++++ Passage provided

5. Children’s stories and personal information
“It’s like being in a clear jar. Everyone around is talking about it. You can look straight into it. Because there’s no privacy for that thing in the jar and that’s how children feel when they’ve got, like, just people talking about them.” – Jamie, OHOV
Here are the themes identified by young people within ‘Children’s stories and personal information’
Relevance
Proportionality
Consent
Respectful and supportive questioning
Discretion
Summary
Having access to relevant personal information ...
Adults supporting children in the care system need to have access to relevant personal information to provide support that is tailored to each child’s individual needs. Children and young people spoke about the responsibility adults have to ensure that information is handled appropriately:
“Adults should understand the power and duty they have over children’s information. It’s a privilege to have access to this information.” – Abbie G, OHOV
Access to relevant personal information
Some of the children we spoke to said that they recognised the necessity of recording and sharing information about them and their lives. Having a record of the events that took place in their earlier lives helped them understand more about their history:
“There were things on my ICM that I didn’t know about from when I was younger. I think it’s good to have a record of everything so when you read it you can understand why some things happened.” – Young person from Inside Out
“On the positive side, this did help me understand why something has happened to me…why I was in care. I just blamed social work for taking me away until I discovered about my past.” – Poppy, OHOV
Some young people wanted the adults in their lives to be aware of certain information about their history in order to be better supported:
“Sometimes it is important to know things that have happened in the past – for example, things that could trigger someone – so it can be important that they (the adults) know.” – Ryden, Experts by Experience.

++++++++
++++ Excerpted records

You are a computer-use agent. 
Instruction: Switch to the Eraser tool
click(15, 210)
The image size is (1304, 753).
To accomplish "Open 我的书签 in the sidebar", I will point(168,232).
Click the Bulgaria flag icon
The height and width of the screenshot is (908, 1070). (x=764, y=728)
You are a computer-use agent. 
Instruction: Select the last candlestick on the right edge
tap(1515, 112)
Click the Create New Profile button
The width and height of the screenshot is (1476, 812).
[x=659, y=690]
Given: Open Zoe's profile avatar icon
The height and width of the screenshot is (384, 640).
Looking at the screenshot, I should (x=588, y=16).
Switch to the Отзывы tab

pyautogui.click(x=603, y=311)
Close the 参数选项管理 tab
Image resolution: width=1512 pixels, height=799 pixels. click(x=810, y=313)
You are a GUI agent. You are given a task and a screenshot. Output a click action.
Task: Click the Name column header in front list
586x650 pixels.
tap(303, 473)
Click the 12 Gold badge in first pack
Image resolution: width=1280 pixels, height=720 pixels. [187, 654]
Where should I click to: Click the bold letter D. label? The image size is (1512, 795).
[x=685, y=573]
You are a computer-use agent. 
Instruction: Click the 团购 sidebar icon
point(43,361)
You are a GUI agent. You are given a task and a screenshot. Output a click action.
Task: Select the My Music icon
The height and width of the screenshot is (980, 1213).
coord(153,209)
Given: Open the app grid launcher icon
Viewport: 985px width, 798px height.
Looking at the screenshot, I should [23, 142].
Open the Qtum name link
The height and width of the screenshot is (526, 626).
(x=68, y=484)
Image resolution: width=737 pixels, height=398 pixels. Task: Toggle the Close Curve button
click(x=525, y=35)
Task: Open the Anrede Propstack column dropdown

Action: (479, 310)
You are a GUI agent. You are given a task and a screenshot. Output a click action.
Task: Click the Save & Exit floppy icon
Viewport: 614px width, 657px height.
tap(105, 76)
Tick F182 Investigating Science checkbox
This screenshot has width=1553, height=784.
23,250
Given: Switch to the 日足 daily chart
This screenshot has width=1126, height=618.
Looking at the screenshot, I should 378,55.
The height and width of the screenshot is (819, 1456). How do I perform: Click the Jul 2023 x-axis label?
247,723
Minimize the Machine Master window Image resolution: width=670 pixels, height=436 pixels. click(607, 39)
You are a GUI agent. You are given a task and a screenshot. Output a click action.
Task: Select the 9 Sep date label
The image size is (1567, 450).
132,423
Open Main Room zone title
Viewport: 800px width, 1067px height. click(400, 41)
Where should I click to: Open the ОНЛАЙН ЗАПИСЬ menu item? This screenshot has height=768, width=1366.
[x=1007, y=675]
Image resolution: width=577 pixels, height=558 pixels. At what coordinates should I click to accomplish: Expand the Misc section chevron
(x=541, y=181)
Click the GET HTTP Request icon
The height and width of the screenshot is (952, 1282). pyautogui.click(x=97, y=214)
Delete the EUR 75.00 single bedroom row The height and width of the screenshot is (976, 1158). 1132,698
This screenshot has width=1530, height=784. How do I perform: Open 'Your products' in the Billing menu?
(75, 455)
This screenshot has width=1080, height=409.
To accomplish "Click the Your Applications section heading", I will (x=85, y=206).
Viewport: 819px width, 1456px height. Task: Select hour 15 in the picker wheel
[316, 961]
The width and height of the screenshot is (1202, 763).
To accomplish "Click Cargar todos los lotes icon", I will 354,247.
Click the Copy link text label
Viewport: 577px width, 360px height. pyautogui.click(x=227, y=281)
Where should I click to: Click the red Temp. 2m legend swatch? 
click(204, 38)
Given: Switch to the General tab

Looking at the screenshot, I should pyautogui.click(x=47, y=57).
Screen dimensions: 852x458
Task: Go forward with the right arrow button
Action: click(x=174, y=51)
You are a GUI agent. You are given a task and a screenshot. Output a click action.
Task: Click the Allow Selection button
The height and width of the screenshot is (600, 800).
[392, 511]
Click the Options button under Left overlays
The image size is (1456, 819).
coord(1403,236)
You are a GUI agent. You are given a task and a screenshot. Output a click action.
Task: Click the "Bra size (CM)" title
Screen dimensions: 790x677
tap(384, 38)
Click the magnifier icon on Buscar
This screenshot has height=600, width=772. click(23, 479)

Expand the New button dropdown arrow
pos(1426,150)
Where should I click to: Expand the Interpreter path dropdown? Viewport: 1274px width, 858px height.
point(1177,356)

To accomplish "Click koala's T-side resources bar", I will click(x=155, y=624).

++++++++

• _Set exercise_
List every person quoted by name in the passage on children's stories and personal information, along with the group each is credited to. These items have no connection to the passage.

• _Response to this task_
Jamie, OHOV
Abbie G, OHOV
Poppy, OHOV
Ryden, Experts by Experience